[Mirrored from: http://www.ldc.upenn.edu/ldc/about/guide_text.html]

The LDC as publisher and distributor of speech corpora

TEXT CORPORA

Use of SGML

The best formatting mechanism for text is Standard Generalized Markup Language (SGML); it is widely and commonly used (more so than SPHERE: the HyperText Markup Language (HTML), which is the format used throughout the World Wide Web, is actually one instance of SGML usage), it can be kept quite simple, there is free software available to support its use, and it is adaptable to a wide range of languages and uses. It includes the notion of a "Document Type Definition" (DTD), which provides a clear and complete specification of the markup used in a given collection of text. The LDC does not require that a fully functional DTD be supplied, or that the SGML tagging of a text collection be fully compliant to a given set of conventions (e.g. those developed by the Text Encoding Initiative, TEI); what is essential is that the markup be clear, consistent, and correctly applied, so that it can be "parsed" according to a finite set of rules.

Cases where SGML is not needed

Some collections of text data, such as lexicons, language models, and so on, may be structured more as database tables rather than as documents, and in such cases the use of SGML may seem unnecessary and even unsuitable (the CELEX and COMLEX lexicons are good examples). Provided that a tabular formatting of the data is consistent, easily parsible, and fully documented, the addition of SGML markup is not required. (Still, it would certainly be possible to formulate an SGML structure and suitable DTD that would keep the presentation format simple while adding the value of SGML syntax checks for quality control, self-describing data structure, and so on).

Character set encoding and file formats

As indicated above for transcription data, text corpora should be provided in commonly used character sets. The LDC can provide for character set translation where necessary, but if the original data are in an unusual character set, and you are not able to do the conversion yourself, we may need your help to define the appropriate conversion, carry it out, and verify the results.

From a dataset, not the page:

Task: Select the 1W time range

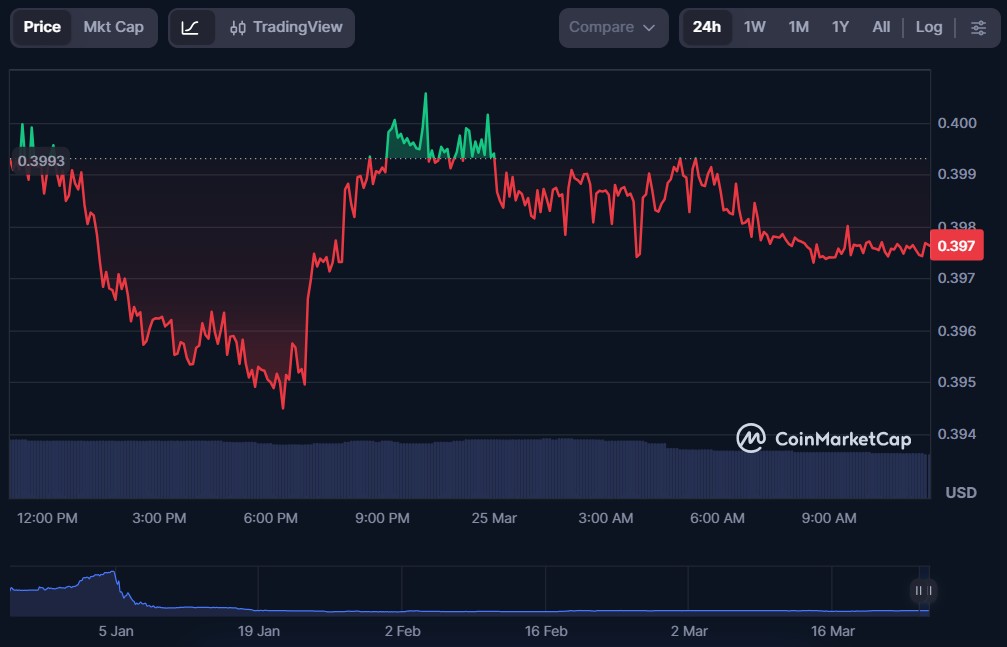Action: 754,27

Data files must have a simple "plain text" format. The LDC cannot publish or process data collections that are provided in a format that is proprietary or specific to a particular word processing program or other commercial software. Likewise, files in PostScript format cannot be accepted as research data.

Documentation for end users

Documentation should explain the text data format in reasonable detail, and show relevant examples. If the data are in tabular form, the column format and field defintions need to be described in full. For data in less familiar languages, some description of the character encoding will be helpful (e.g. in case your corpus ends up being someone's first exposure to Thai or Korean).